1. Write what you love.
I know the usual adage for fiction writers is "Write what you know," but writing what you know will only carry you so far. If you’ve lived an incredibly adventurous life, experienced amazing things and lived to tell the tale—that may be enough to sustain your career. For the rest of us, we have to start making stuff up at some point: sooner rather than later if, like me, you write speculative fiction. So write what you love—write what engages and excites you. Write what you’d like to read yourself. Life’s too short to do anything else.

2. Nothing is ever wasted. That pile of manuscripts you’ve got turning into coal in the bottom drawer of your desk? You didn’t waste your time writing those unpublished and possibly unpublishable stories anymore than an athlete wasted their time getting up at six to go training, or a cabinet maker did when they practiced making mortice joints that never saw the inside of a chest of drawers. It’s your apprenticeship. The lessons you learned then are the lessons you’re applying now. Don’t be worried about mining those old manuscripts for goodies, either: a plot, a character, even a phrase you like. You created it, so why not use it?

3. Do your research. If I had a penny every time I’ve heard, “I’m writing fantasy so I don’t have to do research,” I’d have a seriously big pile of pennies. Every story, whether it’s set now in your neighborhood, five hundred years ago in Renaissance Venice or five hundred years in the future on a city-ship between stars—needs a solid setting, a believable plot and characters who act in character. You can only get these from having put in the hours over the books, or increasingly, the internet. Writing a police procedural? Call up the local cop-shop, tell them you’re an author, and go and talk to them. As for fantasy not needing research? Have you seen Tolkien’s notes? The first draft of Lord of the Rings was eight foot high…

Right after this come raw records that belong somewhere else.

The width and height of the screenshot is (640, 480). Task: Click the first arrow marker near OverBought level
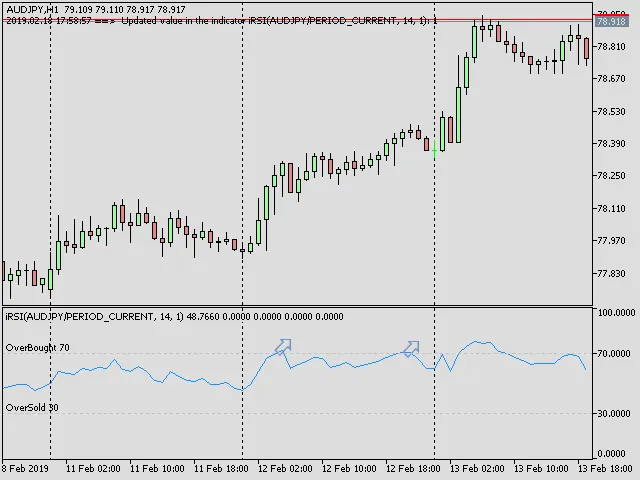click(284, 346)
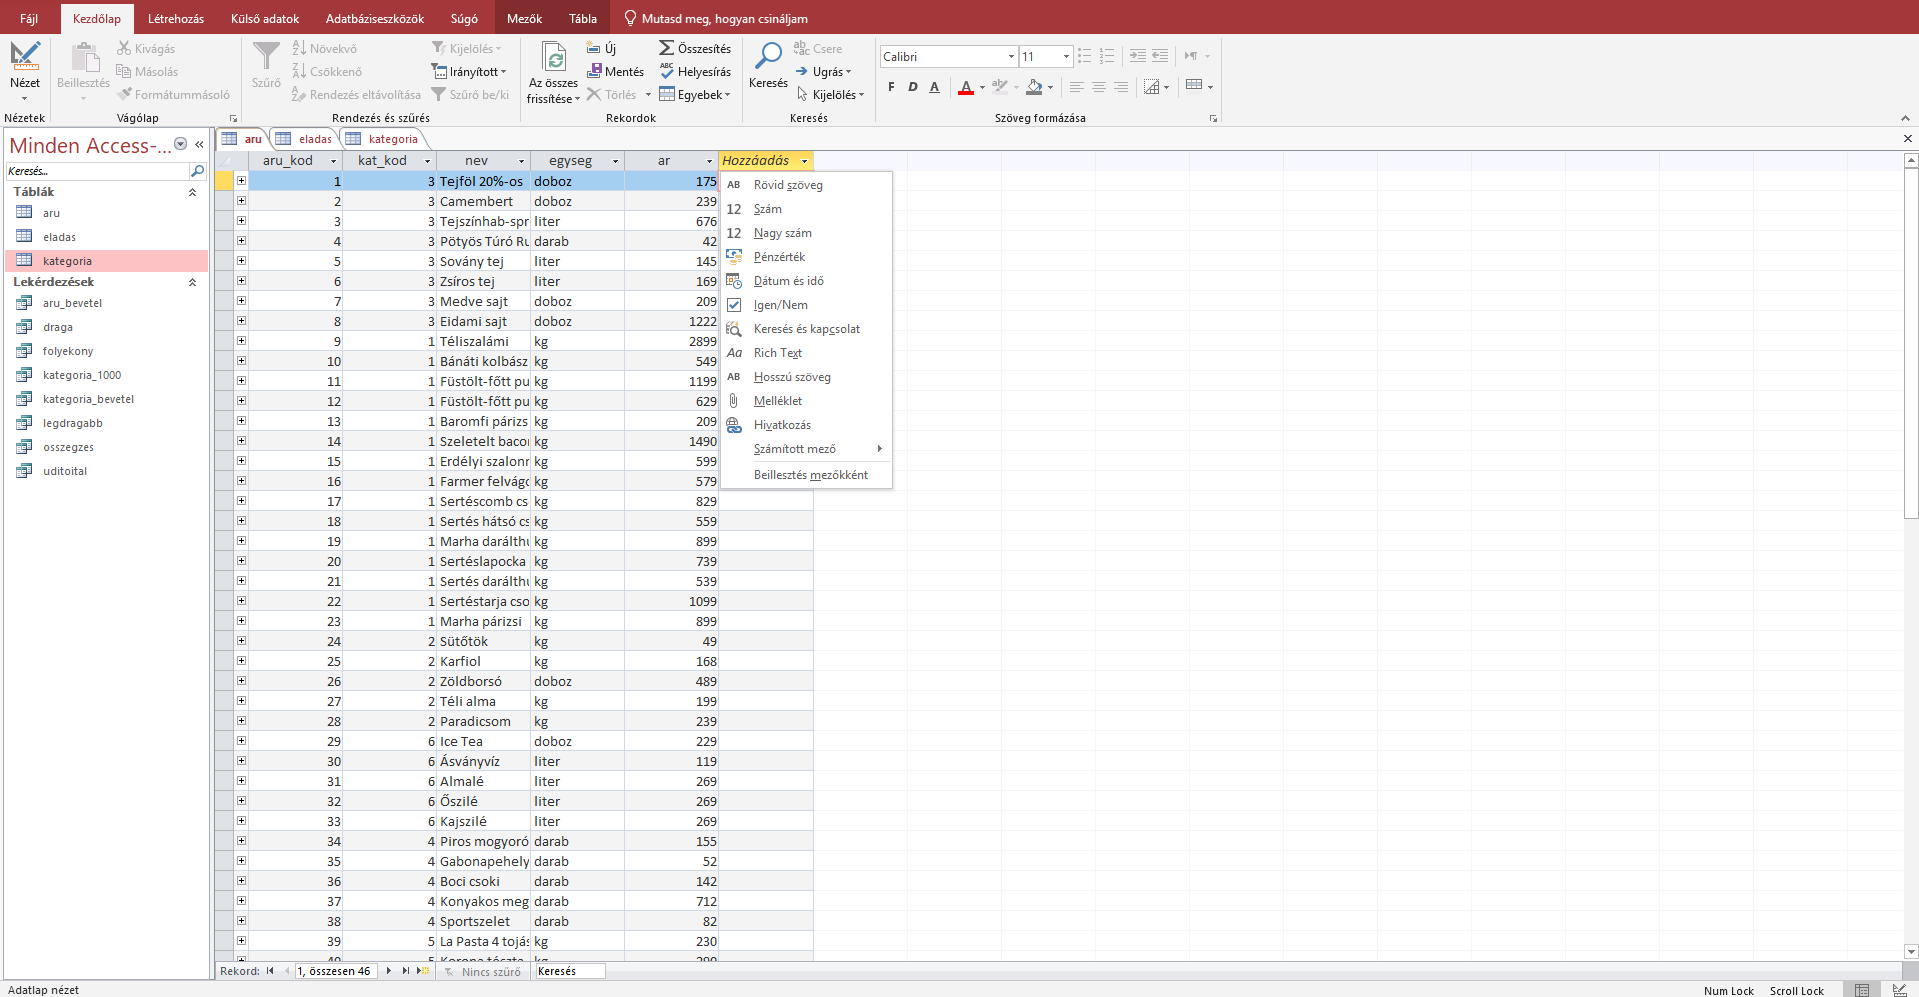Run the Helyesírás spell check

[x=667, y=71]
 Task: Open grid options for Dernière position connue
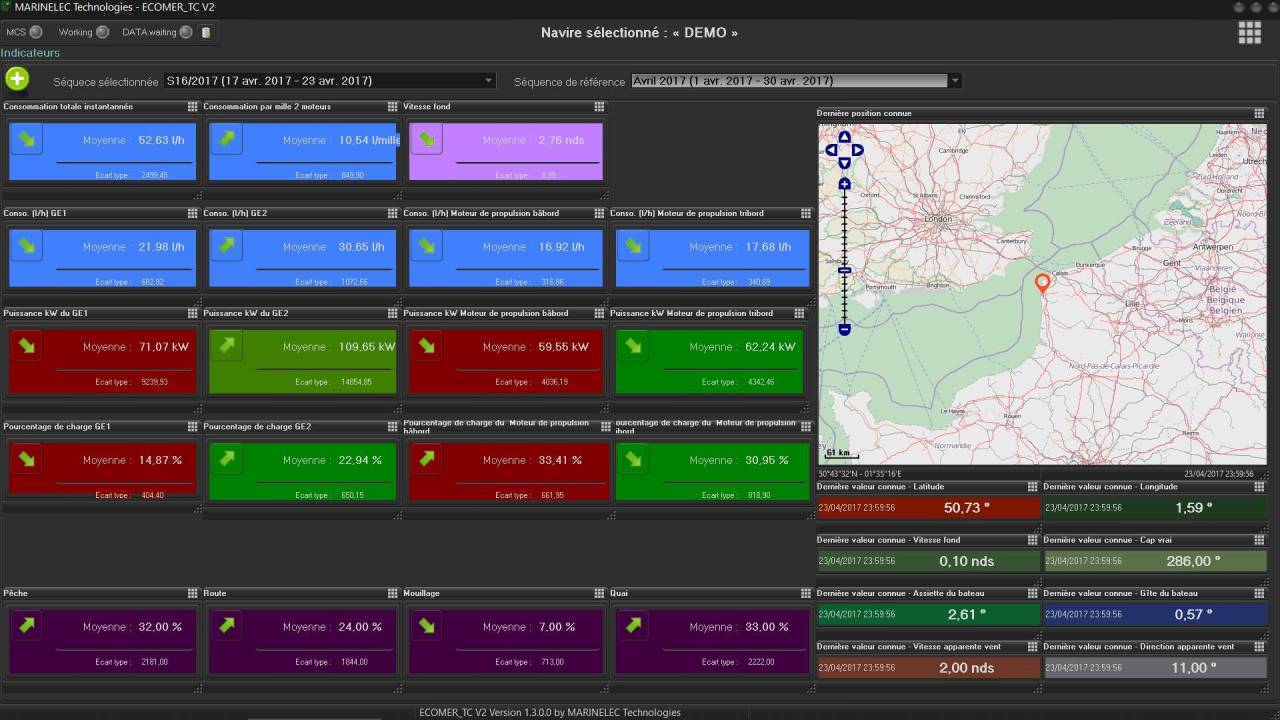click(x=1259, y=114)

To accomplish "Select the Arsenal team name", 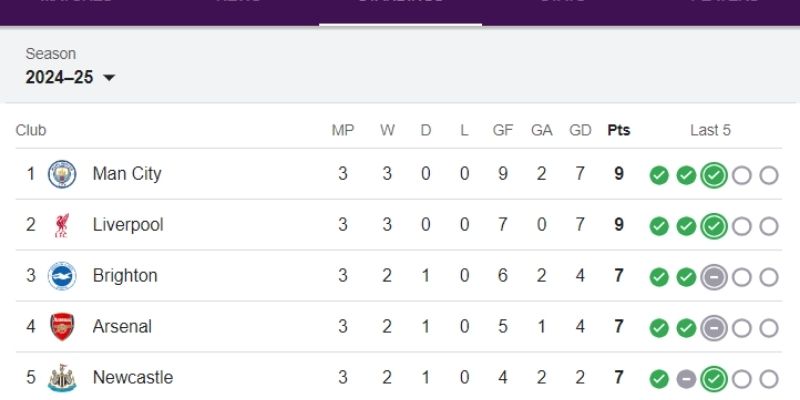I will click(x=122, y=327).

4. Read. You need to have spent a lot of your time reading. It doesn’t really matter what; what counts is that you’ve figured out how a good story works, and how a bad story loses its way; how an interesting character is drawn, how dialogue should be written, how different points of view change the narrative; and most important of all, what sort of story you want to write. And the best thing of all? It’s never too late to catch up! Always have a book with you—or an audio book in your car or on your iPod.

5. You never know it all.
Well, you might if you’re Ray Bradbury, but most of us aren’t. Which means there’s always the opportunity to get better. Writing is a craft, so doing yet more reading, writing, editing, and listening to other writers talk about their methods and techniques will feed into your own style, making you better. There are plenty of how-to books around as well, but if you don’t see a name you recognize, ask around for recommendations. Don’t be proud about this learning thing—humility becomes a writer.

6. Be good. At some point, things might start to get serious—you get work accepted by publishers—and you end up with obligations. You’ll have deadlines and other contractual duties. It’s really important you know what you’re agreeing to. It’s just as important to know you can deliver. Getting a reputation for being difficult, devious or downright unreliable is bad. Far better is being known as someone who can take editing with good grace, hands manuscripts in on time and is pleasant to work with. Obviously, there’ll be times when it all goes horribly wrong, in which case it’s far better for you to be open and honest from the start of your problems, as opposed to when you’ve got your editor shouting down the phone at you.

7. Remember writing is not the most important thing in your life. You might be the talent, focused and driven to succeed. But you’re also a spouse, a partner, a son or daughter, a father or mother, a work colleague and a friend. My kids don’t really care that I’ve got another chapter to write: they care about whether I can take them to athletics or help them with their homework. Don’t neglect your relationships; they’re all we’ve really got when the lights go out.